How are you celebrating National Sleep Awareness Week (March 5 - 11)?
The folks at Loyola University's Center for Sleep Disorders will be encouraging those of us who snore loudly, gasp for air or wake up tired to go to a sleep clinic and get evaluated for sleep apnea.
Sleep apnea is no joke — it is a potentially deadly disorder that increases the risk of heart attack and stroke for at least 18 million Americans.
It is also easy to treat.
Gregory H., 59, of Berwyn, Illinois, caught it in time by going to Loyola, where he found out he had obstructive sleep apnea (OSA), the most common type of sleep apnea, in which throat tissues collapse and block a person's airway.
Before getting treatment, Greg felt tired all day long. At night, his snoring woke up his wife. Mrs. H. noticed that Greg sometimes stopped breathing and then gasped for air. Neither got enough sleep.
After a sleep study indicated that Greg had sleep apnea, Loyola prescribed a CPAP (continuous positive airway pressure) machine. Now, Greg and his wife get a good night's sleep and both are more alert during the day. "Sleep apnea temporarily stops a person from breathing, possibly hundreds of times each night," said assistant professor Dr. Nidhi Undevia of Loyola University Chicago's Stritch School of Medicine.

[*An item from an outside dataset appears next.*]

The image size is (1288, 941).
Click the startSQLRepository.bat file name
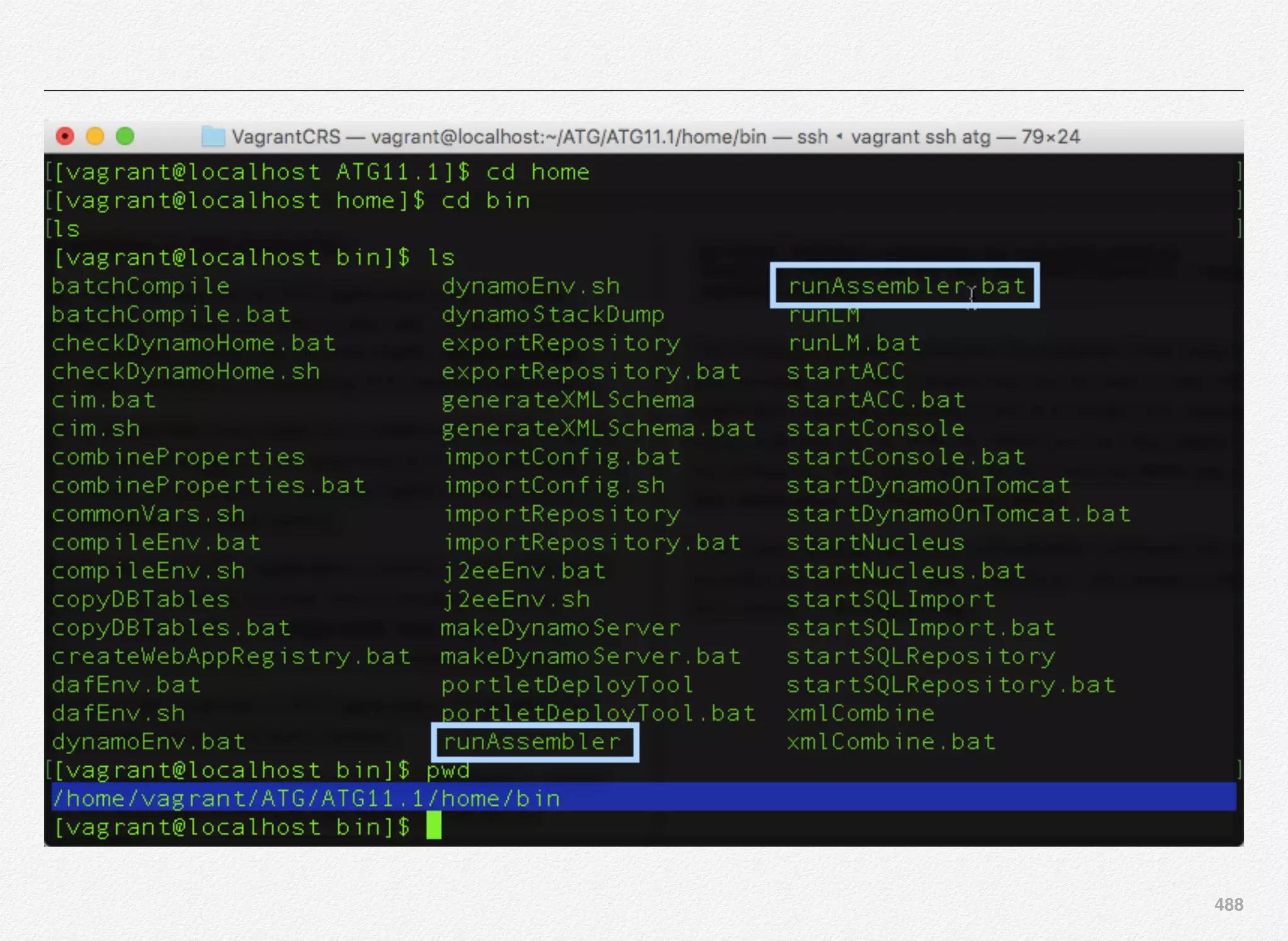pos(951,685)
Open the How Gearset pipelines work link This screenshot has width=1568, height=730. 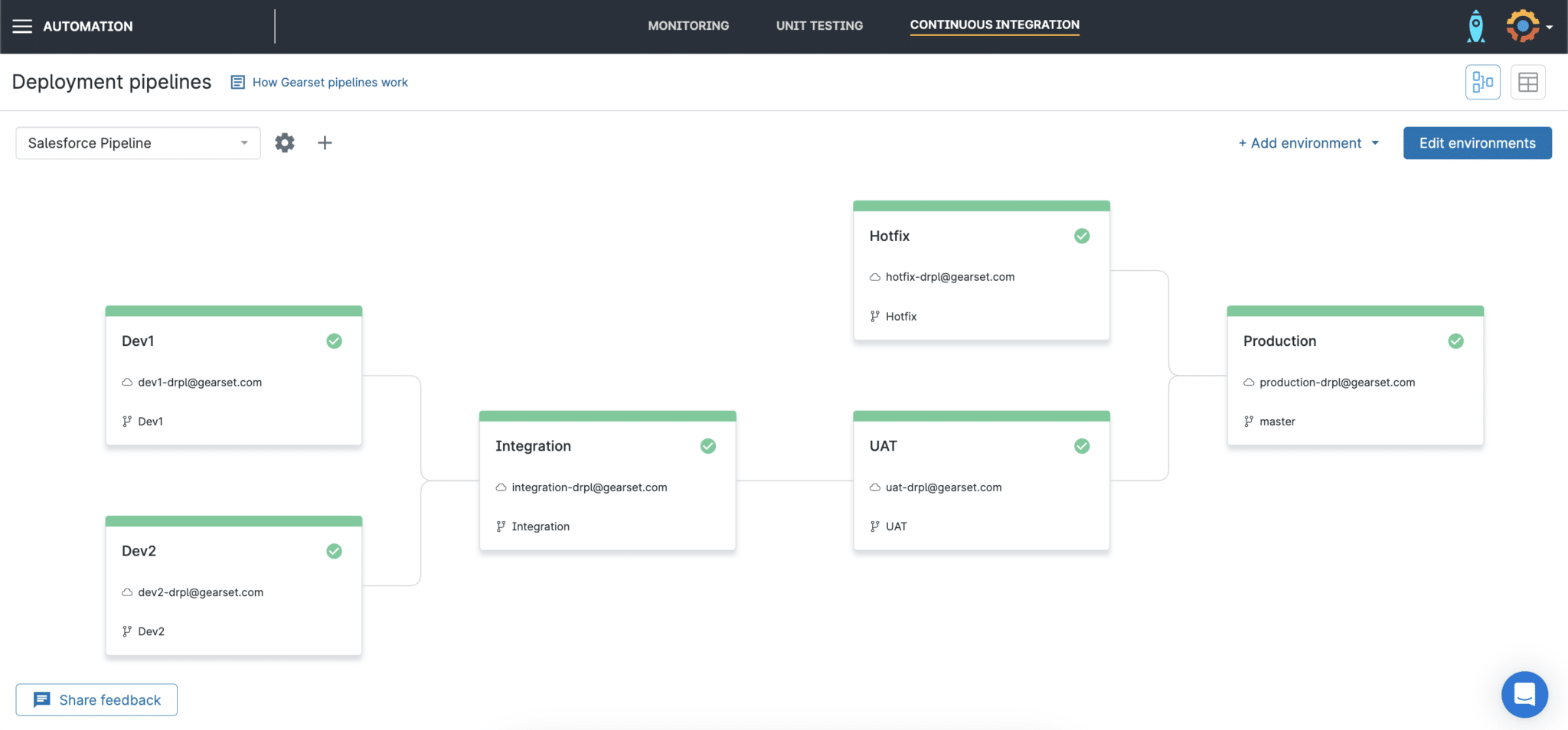click(x=330, y=82)
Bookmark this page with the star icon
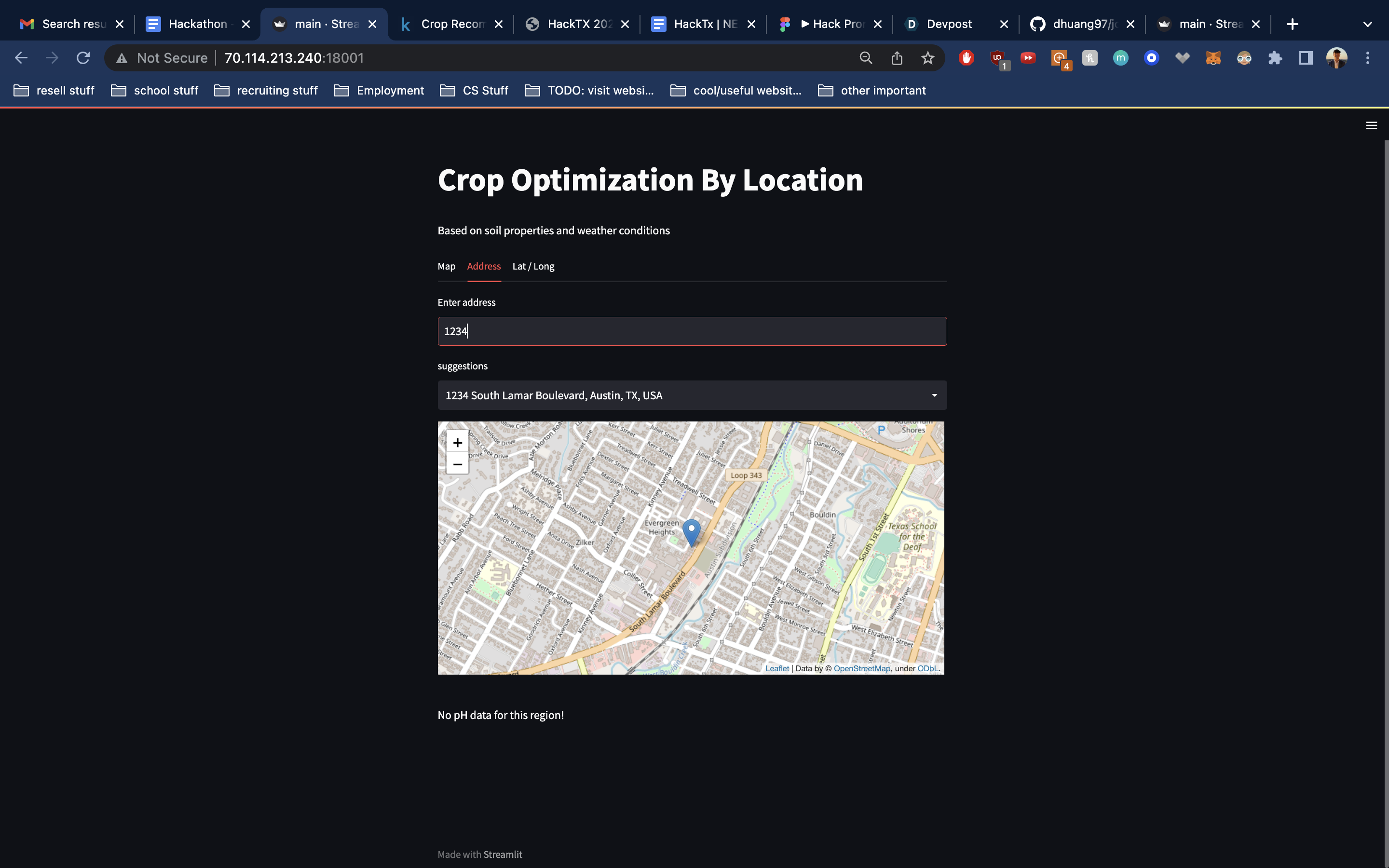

"With no air coming in, your brain automatically wakes you up and you choke and gasp for air," she said. "This stresses the heart and can increase blood pressure. Once breathing returns, you might go back to sleep but only until the throat tissues again collapse. This cycle can repeat every few minutes, interrupting your sleep."
Someone with sleep apnea can be groggy and tired even after spending eight hours in bed. "A person might fall asleep while driving, watching their children or attending a business meeting," said Undevia. At the very least, they will have trouble concentrating.
The sleep apnea test requires only a single overnight stay to monitor a person's brain waves, oxygen levels, breathing, heart rate and leg movements.
Undevia cautions that people who live alone may not know they have sleep apnea because outward signs of the disorder - interrupted breathing, loud snoring — occur during sleep.
Although anyone can have sleep apnea, it is more common among people who have high blood pressure, large tonsils, nasal congestion or are overweight. It is particularly common in men over age 40.